**REQUIRED WORK**
Set down the data below in full and exactly, minus the pictures.

SUPPLIED MATERIAL: Begin

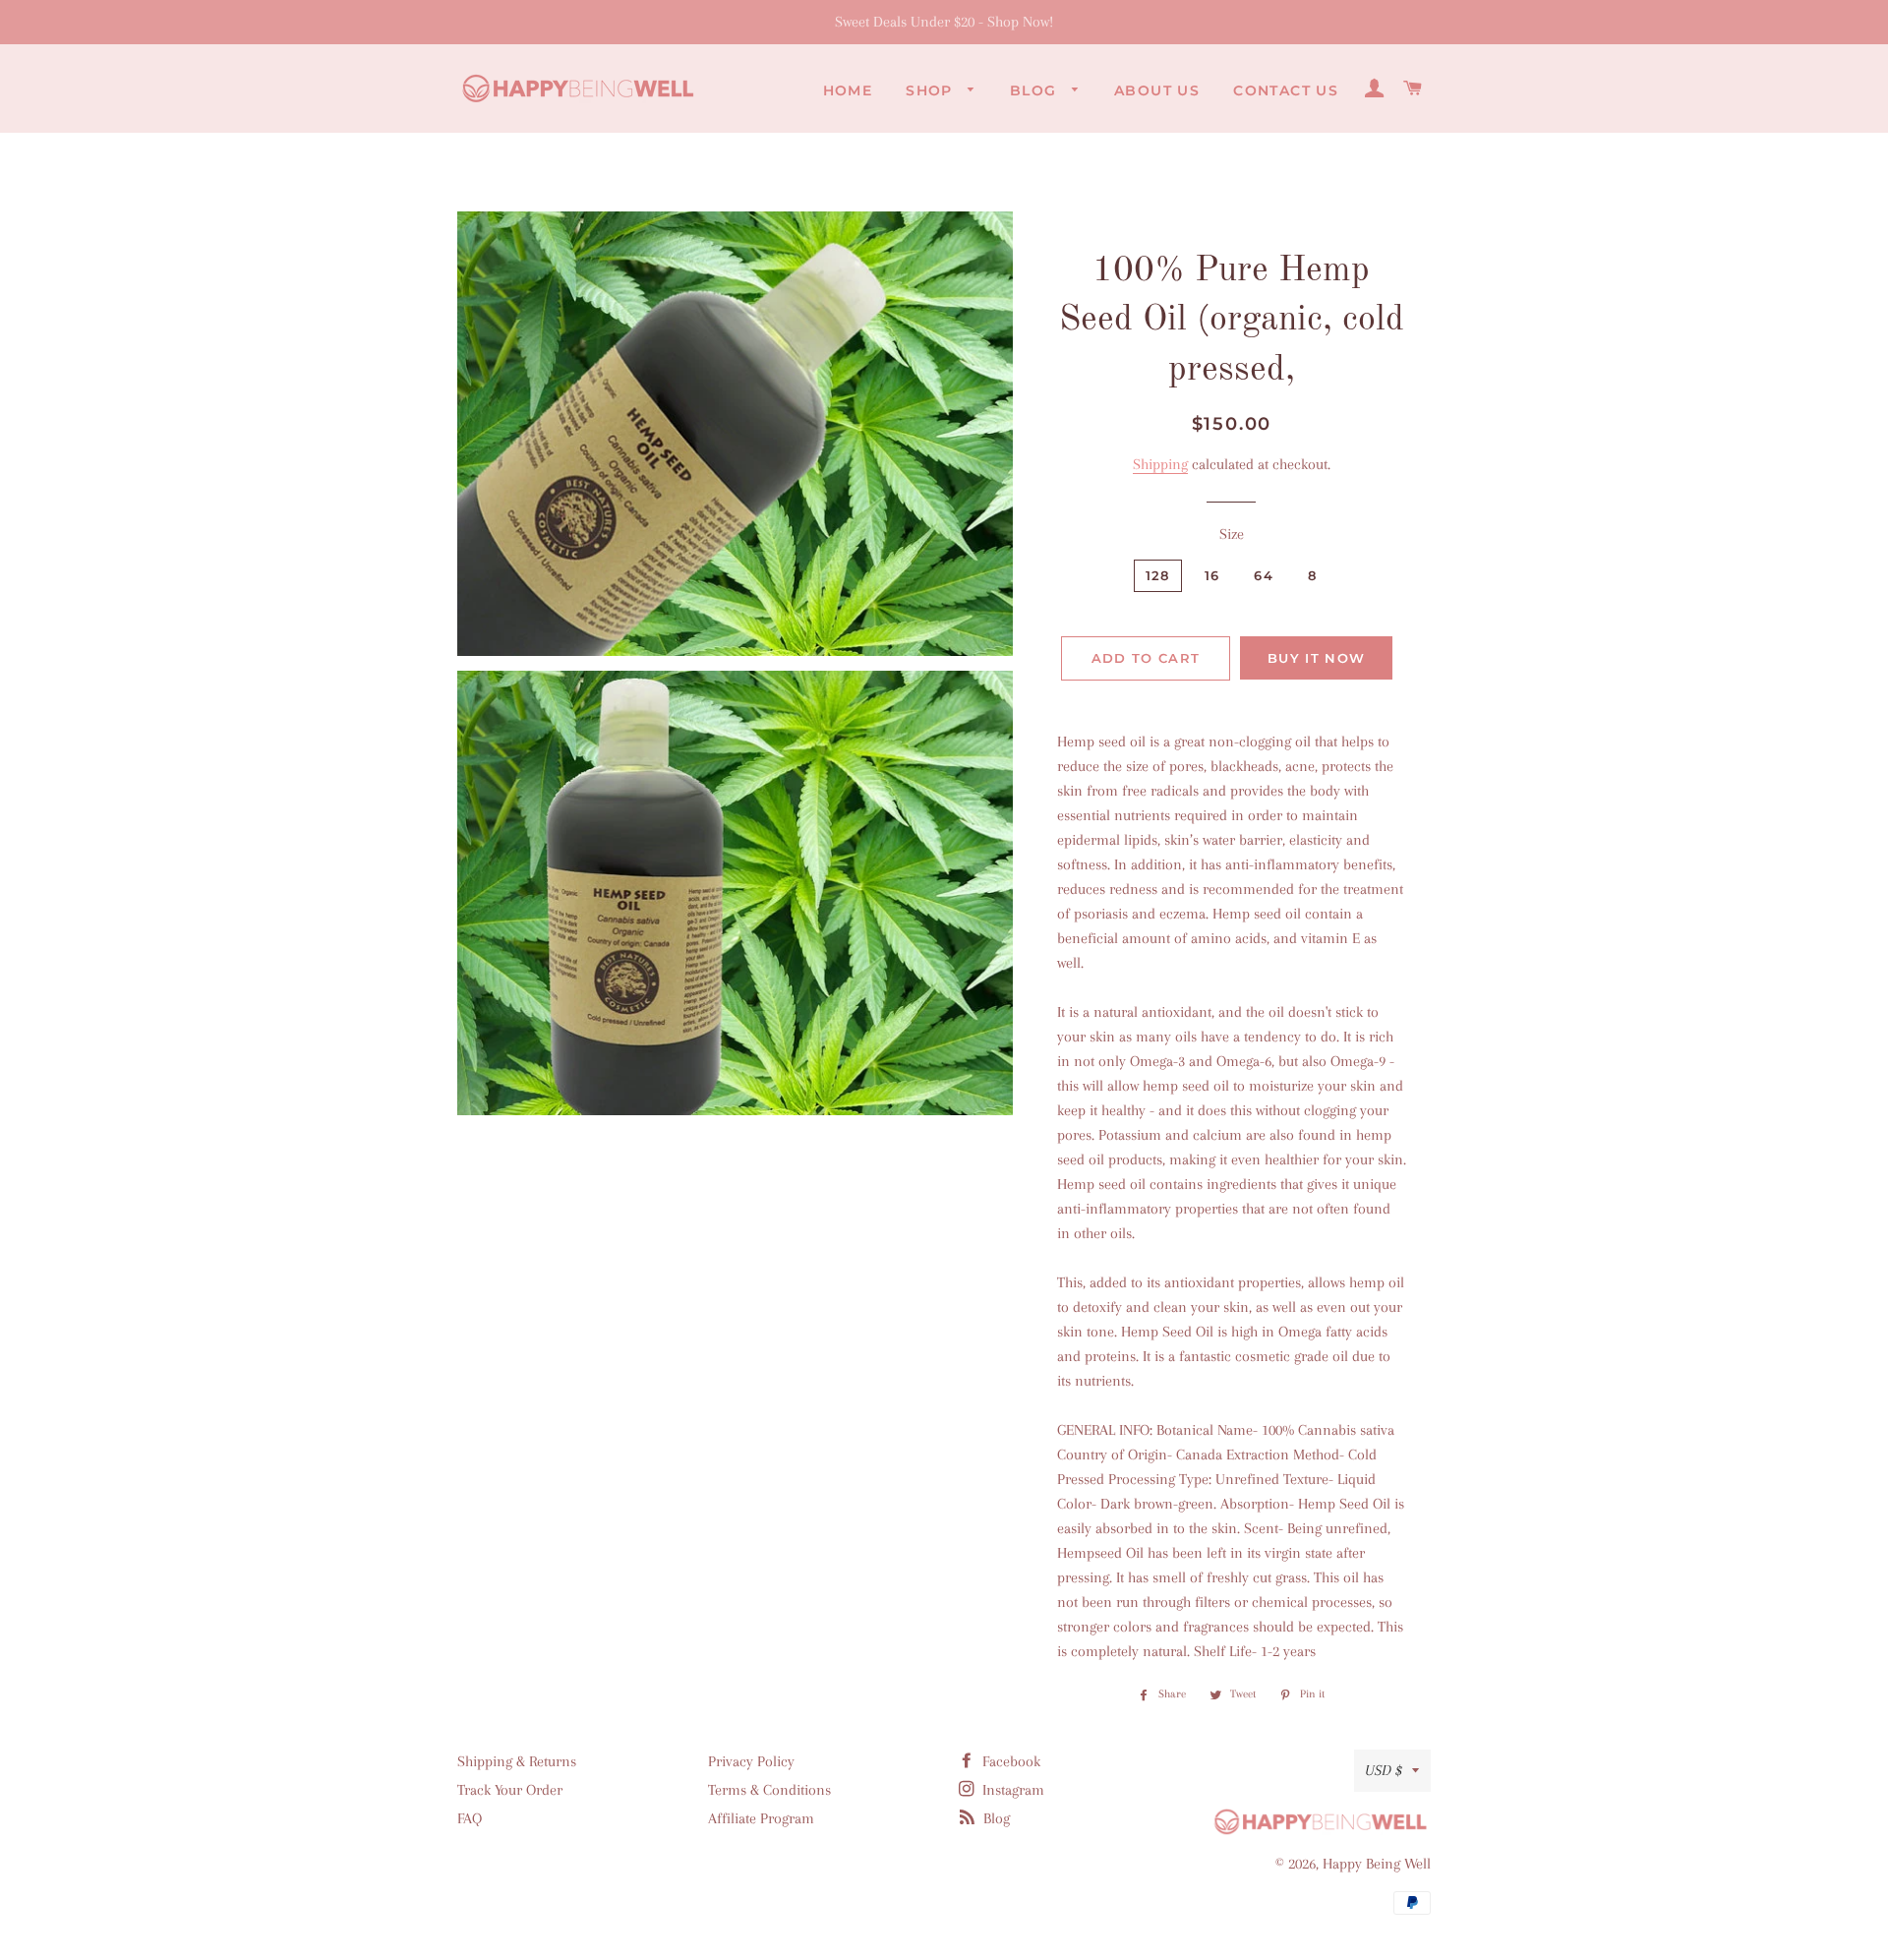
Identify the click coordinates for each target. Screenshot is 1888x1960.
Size (1231, 534)
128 (1158, 575)
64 (1263, 575)
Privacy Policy (751, 1761)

SUPPLIED MATERIAL: End

**SOLUTION FOR THIS EXERCISE**
Identify the click coordinates for each target. Screenshot is 1888x1960.
Size (1231, 534)
128 (1158, 575)
64 (1263, 575)
Privacy Policy (751, 1761)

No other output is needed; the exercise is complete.